(Bloomberg) -- A cash crunch at one of China’s best known conglomerates is getting worse as the company said it will not be able to pay its upcoming dollar notes.
China Minsheng Investment Group Corp.’s offshore unit said in a filing that it won’t will not be able to repay the principal, as well as the interest on the 3.8% $500 million bond due August, citing liquidity reasons. On the previous day, the property-to-financial conglomerate announced it only managed to repay part of the principal on a 6.5% 1.46 billion yuan onshore note.
The development underscores the liquidity crisis that has been pressuring the Shanghai-based company that aspired to become China’s answer to JPMorgan Chase & Co. It will be the first time that the firm’s dollar bond creditors will miss out on repayment.

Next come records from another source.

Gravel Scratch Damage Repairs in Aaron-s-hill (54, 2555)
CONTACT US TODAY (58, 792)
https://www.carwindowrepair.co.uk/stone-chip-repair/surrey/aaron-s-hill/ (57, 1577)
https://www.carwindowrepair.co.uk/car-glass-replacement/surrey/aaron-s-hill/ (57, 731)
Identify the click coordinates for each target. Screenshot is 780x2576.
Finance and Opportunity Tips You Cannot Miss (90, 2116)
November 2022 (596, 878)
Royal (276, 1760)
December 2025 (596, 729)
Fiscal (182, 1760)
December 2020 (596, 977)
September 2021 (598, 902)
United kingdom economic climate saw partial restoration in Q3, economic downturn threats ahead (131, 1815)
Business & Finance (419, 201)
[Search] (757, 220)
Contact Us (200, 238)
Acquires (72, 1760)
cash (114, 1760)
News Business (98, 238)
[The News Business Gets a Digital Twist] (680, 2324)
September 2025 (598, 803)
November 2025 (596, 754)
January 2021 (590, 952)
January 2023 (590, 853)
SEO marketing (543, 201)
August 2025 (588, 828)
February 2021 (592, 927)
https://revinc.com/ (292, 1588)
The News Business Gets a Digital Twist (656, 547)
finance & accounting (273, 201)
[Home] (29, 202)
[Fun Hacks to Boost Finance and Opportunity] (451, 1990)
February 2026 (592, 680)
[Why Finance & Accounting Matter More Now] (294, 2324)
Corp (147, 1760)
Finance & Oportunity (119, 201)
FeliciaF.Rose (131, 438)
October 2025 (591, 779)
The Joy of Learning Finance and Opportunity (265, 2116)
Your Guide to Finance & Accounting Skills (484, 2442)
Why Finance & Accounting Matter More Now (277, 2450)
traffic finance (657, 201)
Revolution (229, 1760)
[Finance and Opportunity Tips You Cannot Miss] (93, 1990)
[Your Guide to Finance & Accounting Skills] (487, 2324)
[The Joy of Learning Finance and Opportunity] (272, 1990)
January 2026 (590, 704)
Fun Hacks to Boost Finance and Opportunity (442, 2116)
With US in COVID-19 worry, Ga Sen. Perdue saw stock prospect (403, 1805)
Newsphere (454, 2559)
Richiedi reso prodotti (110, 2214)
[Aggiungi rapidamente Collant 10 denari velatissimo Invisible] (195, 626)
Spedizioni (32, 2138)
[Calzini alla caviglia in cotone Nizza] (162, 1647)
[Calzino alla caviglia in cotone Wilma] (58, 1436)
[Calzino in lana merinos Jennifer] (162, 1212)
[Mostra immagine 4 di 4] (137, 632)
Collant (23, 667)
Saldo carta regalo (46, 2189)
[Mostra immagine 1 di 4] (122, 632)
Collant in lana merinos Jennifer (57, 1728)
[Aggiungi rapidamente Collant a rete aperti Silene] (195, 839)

CMIG in April said cross-default clauses were triggered on its dollar notes totaling $800 million. These include $300 million of debt that China Construction Bank Corp. repaid on the company’s behalf in June as the bank provided a standby letter of credit -- effectively a pledge to repay if the borrower can’t.
CMIG is the brainchild of Dong Wenbiao, the former chairman of China’s largest non-state bank who’s known as the “godfather” of the nation’s private sector. Dong convinced 59 private sector companies to join forces as the company’s founding shareholders. CMIG’s funding eventually dried up as its investments struggled and lenders pulled back because of tighter regulation.